When Symptoms Signal Something Else
Most menstrual symptoms fall within a normal, if uncomfortable, range. But certain patterns suggest something beyond typical menstruation is going on. Heavy bleeding is one of the most important to recognize. A normal period produces roughly 30 to 40 milliliters of blood. Soaking through a pad or tampon every hour for several consecutive hours, passing large blood clots, or bleeding for more than eight to ten days goes beyond heavy and warrants evaluation.
Other patterns that deserve attention include periods arriving more than once a month, no period for three or more consecutive months, spotting between periods, and nausea or vomiting severe enough to affect daily life. A family history of conditions like endometriosis also raises the importance of getting persistent pain evaluated rather than assuming it is just a bad period.
Symptom Timing Across Your Cycle
Understanding when symptoms tend to cluster can help you plan around them. The luteal phase, roughly days 15 through 28 of a typical cycle, is when most premenstrual symptoms build. Bloating, breast tenderness, constipation, anxiety, mood changes, and food cravings typically develop here. These are driven by the rise and subsequent fall of progesterone and estrogen.
Once bleeding begins (days one through five), the symptom profile shifts.
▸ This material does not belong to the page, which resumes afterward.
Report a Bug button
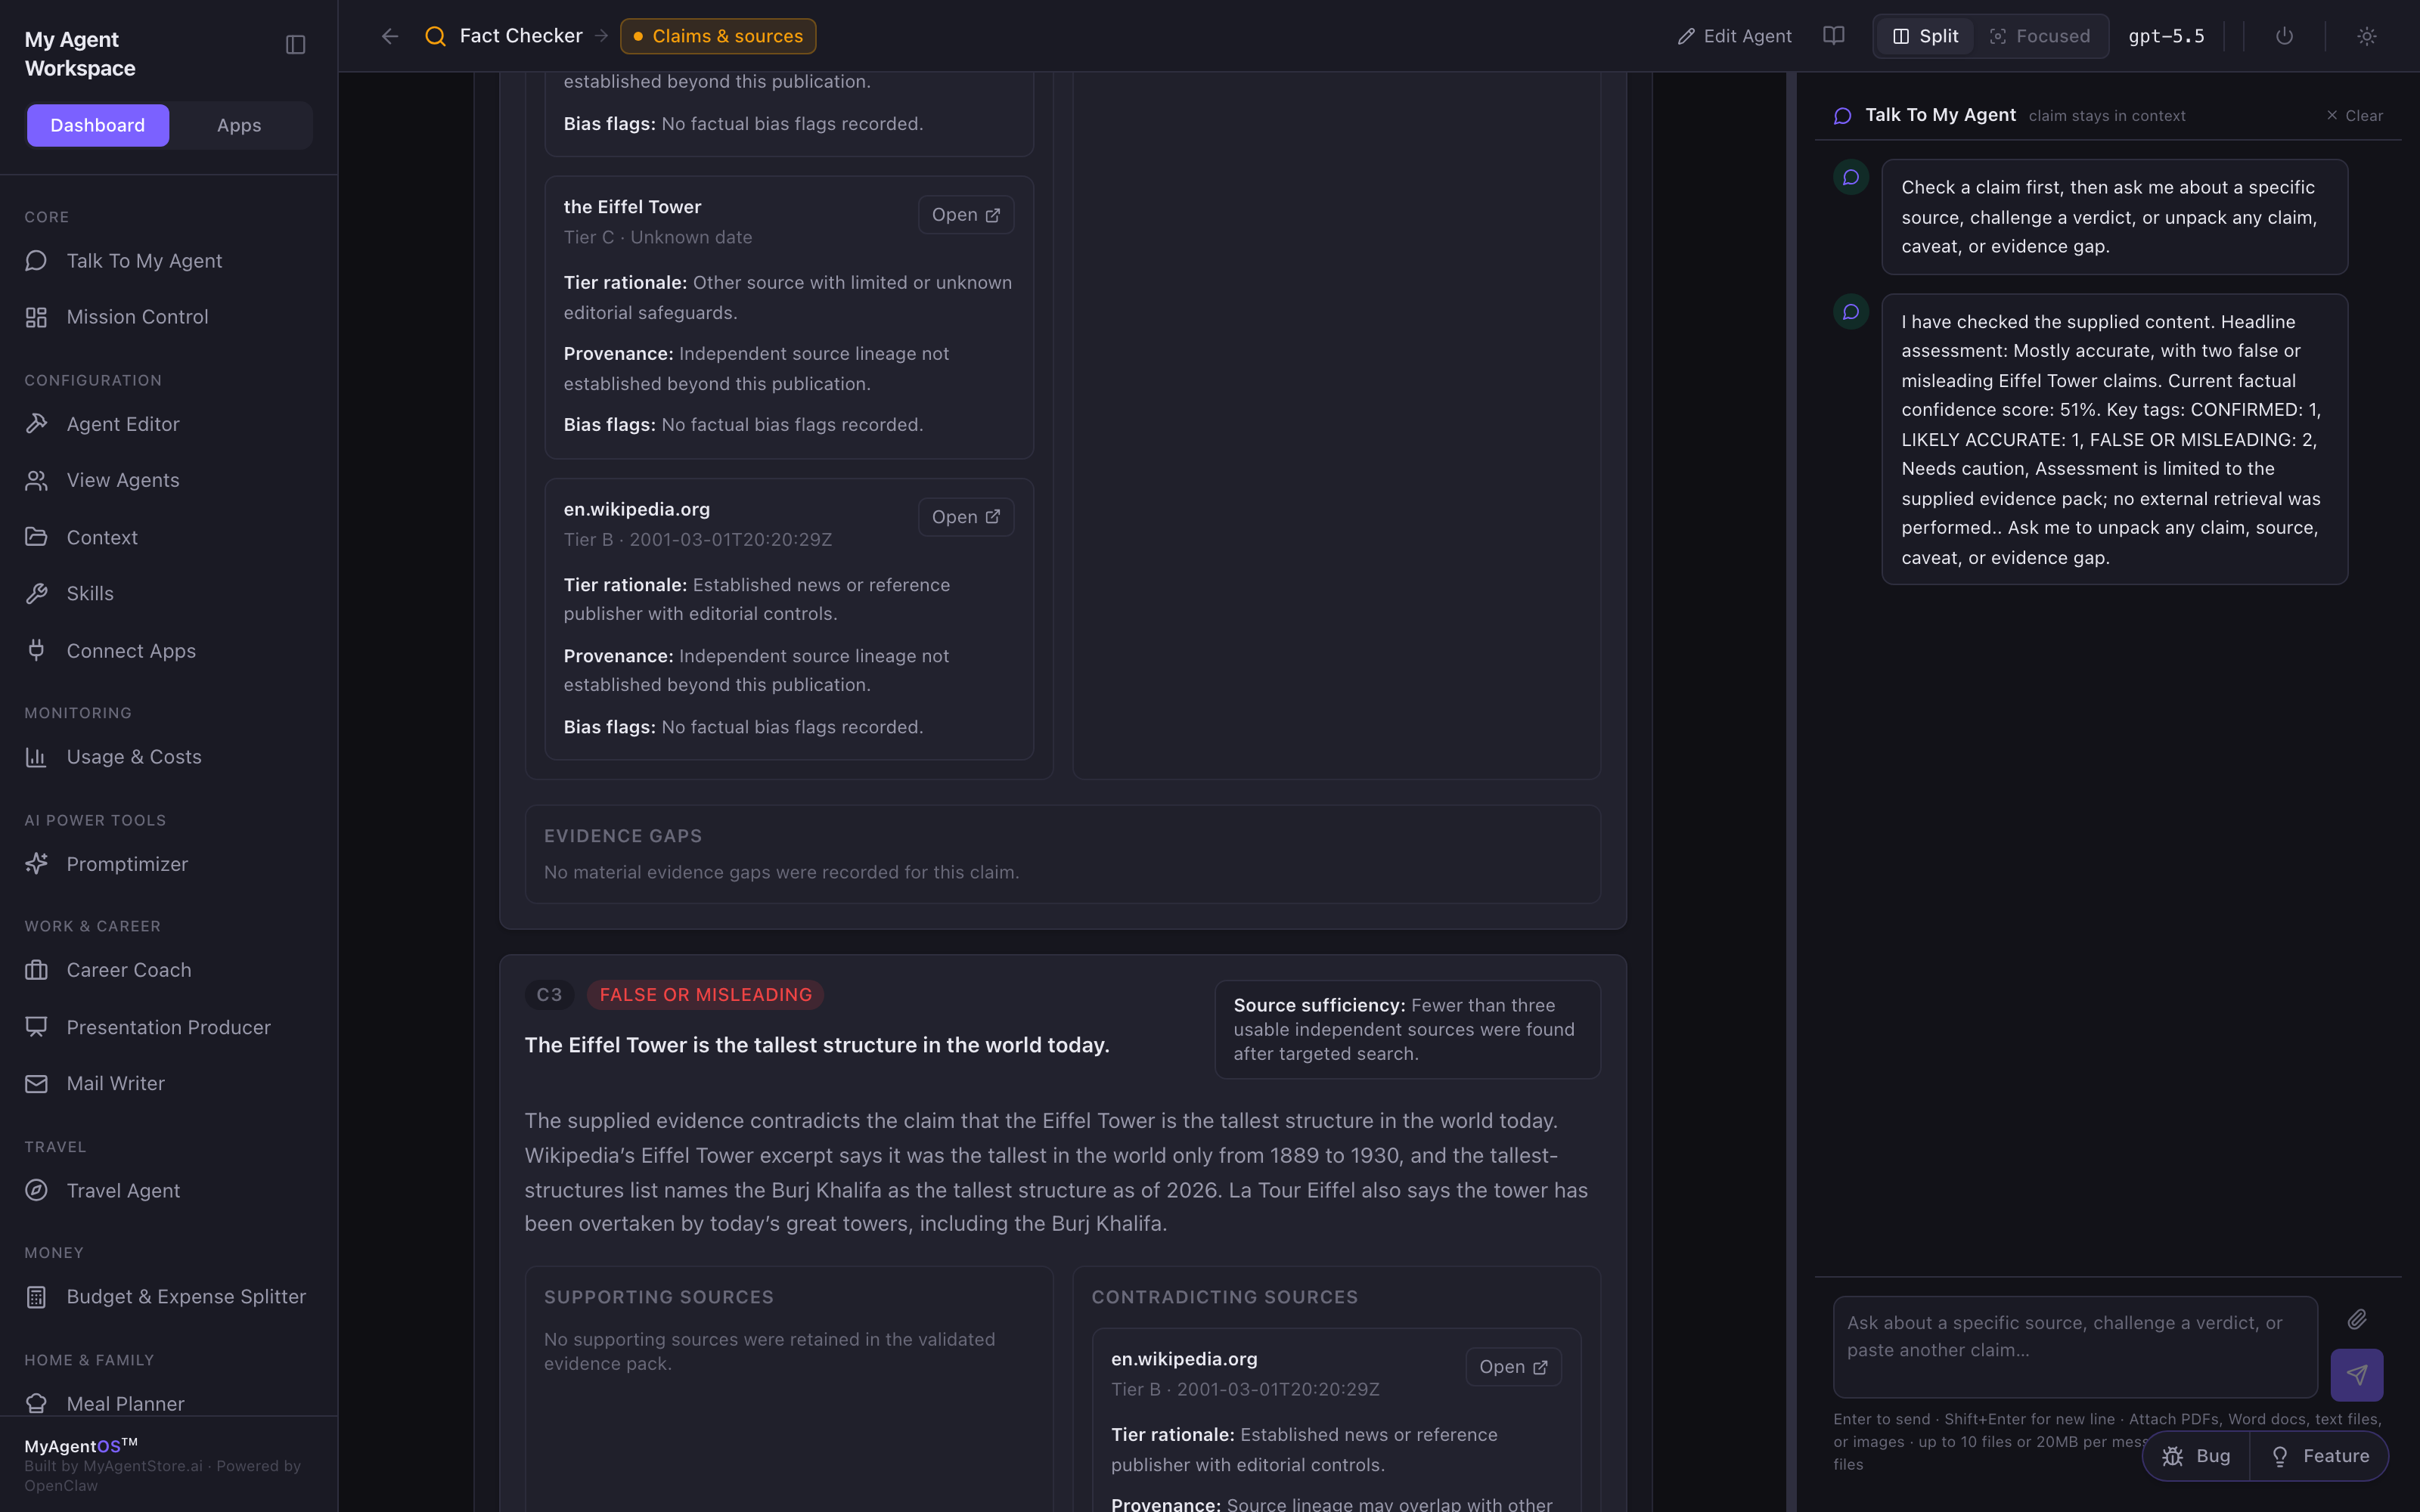Viewport: 2420px width, 1512px height. pos(2196,1456)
Cramps and pelvic pain peak, diarrhea becomes more likely than constipation, fatigue deepens from blood loss and low hormone levels, and headaches may strike from estrogen withdrawal. Most premenstrual mood symptoms start to ease within a few days of bleeding, though fatigue can linger. By mid-cycle, around ovulation, most people feel their best, with energy and mood at their highest before the luteal phase begins the pattern again.